Instruction 1:
Answer these questions from the Zen talk transcript below:
(a) What name does the speaker give?
(b) What event is scheduled for this afternoon?
(c) Besides a celebration of commitment, what does the speaker call the ceremony a statement of?
Instruction 2:
Quote the Zen talk transcript word for word, starting at "AI Suggested Title: Zen" and ending at "Buddhism and Zen.".

Excerpted text:
※
AI Suggested Title: Zen Ethics: Community and Self-Reflection
This podcast is offered by the San Francisco Zen Center on the web at www.sfcc.org. Our public programs are made possible by donations from people like you. Good morning, everyone. Welcome to San Francisco Zen Center. I'm not sure this keeps moving around, so let me know, sound people, if... anything happens with it. My name is Kyoshin Wendy Lewis, and today I'll be addressing the interwoven themes of community and ethics. This afternoon, there will be a Jukai initiation in which a group of Zen students who are here today will receive the precepts or the ethical guidelines of Buddhism and Zen.
[01:03]
This ceremony is a wonderful celebration of commitment to a life of Zen practice and reflection. And it's also a statement of community or Sangha values. I just wanted to say that considering that the news is full of even more violence and massacre, I thought perhaps it would be okay for me to be a bit gloomy today while also honoring this afternoon's ceremony because they're interrelated, you know, these ways that we make commitments and ethical promises to ourselves and others. It's all related. Well, it's kind of twisted in the other way.
※
Collected material:
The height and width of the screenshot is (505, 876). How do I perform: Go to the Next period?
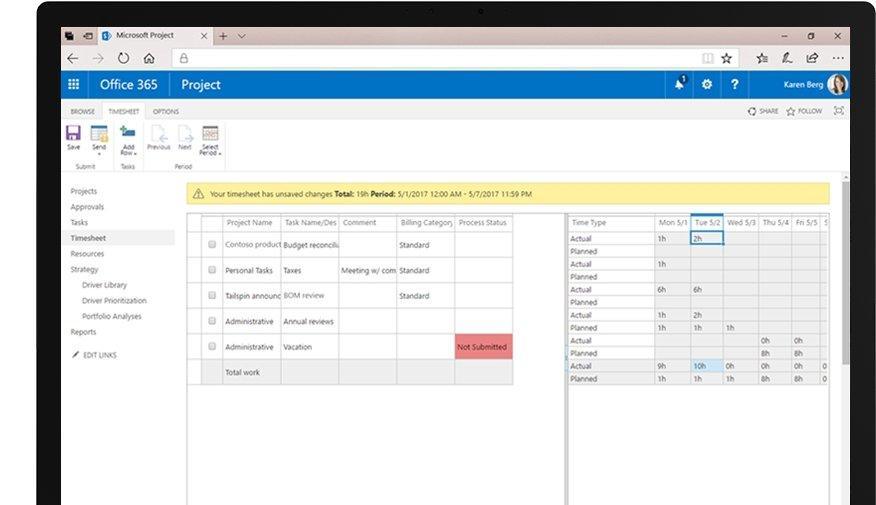[x=185, y=137]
※
Written reply 1:
(a) Kyoshin Wendy Lewis
(b) A Jukai initiation, in which a group of Zen students will receive the precepts, the ethical guidelines of Buddhism and Zen
(c) Community or Sangha values

Written reply 2:
AI Suggested Title: Zen Ethics: Community and Self-Reflection
This podcast is offered by the San Francisco Zen Center on the web at www.sfcc.org. Our public programs are made possible by donations from people like you. Good morning, everyone. Welcome to San Francisco Zen Center. I'm not sure this keeps moving around, so let me know, sound people, if... anything happens with it. My name is Kyoshin Wendy Lewis, and today I'll be addressing the interwoven themes of community and ethics. This afternoon, there will be a Jukai initiation in which a group of Zen students who are here today will receive the precepts or the ethical guidelines of Buddhism and Zen.